• **PROBLEM TO SOLVE**: Please give the data again in full, precisely as it is written.
+++ RECORDED INFORMATION
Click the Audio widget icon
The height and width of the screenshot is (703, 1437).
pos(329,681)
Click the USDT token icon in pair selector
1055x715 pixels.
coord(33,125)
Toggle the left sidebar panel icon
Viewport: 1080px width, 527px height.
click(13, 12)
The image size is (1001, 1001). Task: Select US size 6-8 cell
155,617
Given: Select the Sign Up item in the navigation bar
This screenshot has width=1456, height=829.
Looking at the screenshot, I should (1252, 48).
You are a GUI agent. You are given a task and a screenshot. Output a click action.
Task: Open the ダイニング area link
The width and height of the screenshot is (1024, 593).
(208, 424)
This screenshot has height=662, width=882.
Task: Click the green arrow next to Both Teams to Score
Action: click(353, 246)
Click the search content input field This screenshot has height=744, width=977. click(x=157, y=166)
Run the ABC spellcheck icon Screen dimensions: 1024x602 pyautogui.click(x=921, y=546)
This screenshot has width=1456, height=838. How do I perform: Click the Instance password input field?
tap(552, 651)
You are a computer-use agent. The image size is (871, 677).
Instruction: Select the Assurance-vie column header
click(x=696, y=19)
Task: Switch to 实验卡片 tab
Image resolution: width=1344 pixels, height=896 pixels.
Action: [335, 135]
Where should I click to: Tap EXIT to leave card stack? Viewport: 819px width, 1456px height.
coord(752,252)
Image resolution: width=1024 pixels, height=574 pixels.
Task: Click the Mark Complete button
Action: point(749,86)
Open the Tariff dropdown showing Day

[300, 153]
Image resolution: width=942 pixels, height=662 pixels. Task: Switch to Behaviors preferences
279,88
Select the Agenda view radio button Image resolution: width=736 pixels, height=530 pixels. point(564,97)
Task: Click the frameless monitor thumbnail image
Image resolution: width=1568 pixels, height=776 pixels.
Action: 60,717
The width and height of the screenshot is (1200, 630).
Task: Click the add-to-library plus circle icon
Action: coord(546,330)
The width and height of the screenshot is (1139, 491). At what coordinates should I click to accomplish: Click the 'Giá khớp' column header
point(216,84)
++++++
• **EXERCISE SOLUTION**:
Click the Audio widget icon
The height and width of the screenshot is (703, 1437).
pos(329,681)
Click the USDT token icon in pair selector
1055x715 pixels.
coord(33,125)
Toggle the left sidebar panel icon
Viewport: 1080px width, 527px height.
click(13, 12)
The image size is (1001, 1001). Task: Select US size 6-8 cell
155,617
Given: Select the Sign Up item in the navigation bar
This screenshot has width=1456, height=829.
Looking at the screenshot, I should (1252, 48).
You are a GUI agent. You are given a task and a screenshot. Output a click action.
Task: Open the ダイニング area link
The width and height of the screenshot is (1024, 593).
(208, 424)
This screenshot has height=662, width=882.
Task: Click the green arrow next to Both Teams to Score
Action: click(353, 246)
Click the search content input field This screenshot has height=744, width=977. click(x=157, y=166)
Run the ABC spellcheck icon Screen dimensions: 1024x602 pyautogui.click(x=921, y=546)
This screenshot has width=1456, height=838. How do I perform: Click the Instance password input field?
tap(552, 651)
You are a computer-use agent. The image size is (871, 677).
Instruction: Select the Assurance-vie column header
click(x=696, y=19)
Task: Switch to 实验卡片 tab
Image resolution: width=1344 pixels, height=896 pixels.
Action: [335, 135]
Where should I click to: Tap EXIT to leave card stack? Viewport: 819px width, 1456px height.
coord(752,252)
Image resolution: width=1024 pixels, height=574 pixels.
Task: Click the Mark Complete button
Action: point(749,86)
Open the Tariff dropdown showing Day

[300, 153]
Image resolution: width=942 pixels, height=662 pixels. Task: Switch to Behaviors preferences
279,88
Select the Agenda view radio button Image resolution: width=736 pixels, height=530 pixels. point(564,97)
Task: Click the frameless monitor thumbnail image
Image resolution: width=1568 pixels, height=776 pixels.
Action: 60,717
The width and height of the screenshot is (1200, 630).
Task: Click the add-to-library plus circle icon
Action: coord(546,330)
The width and height of the screenshot is (1139, 491). At what coordinates should I click to accomplish: Click the 'Giá khớp' column header
point(216,84)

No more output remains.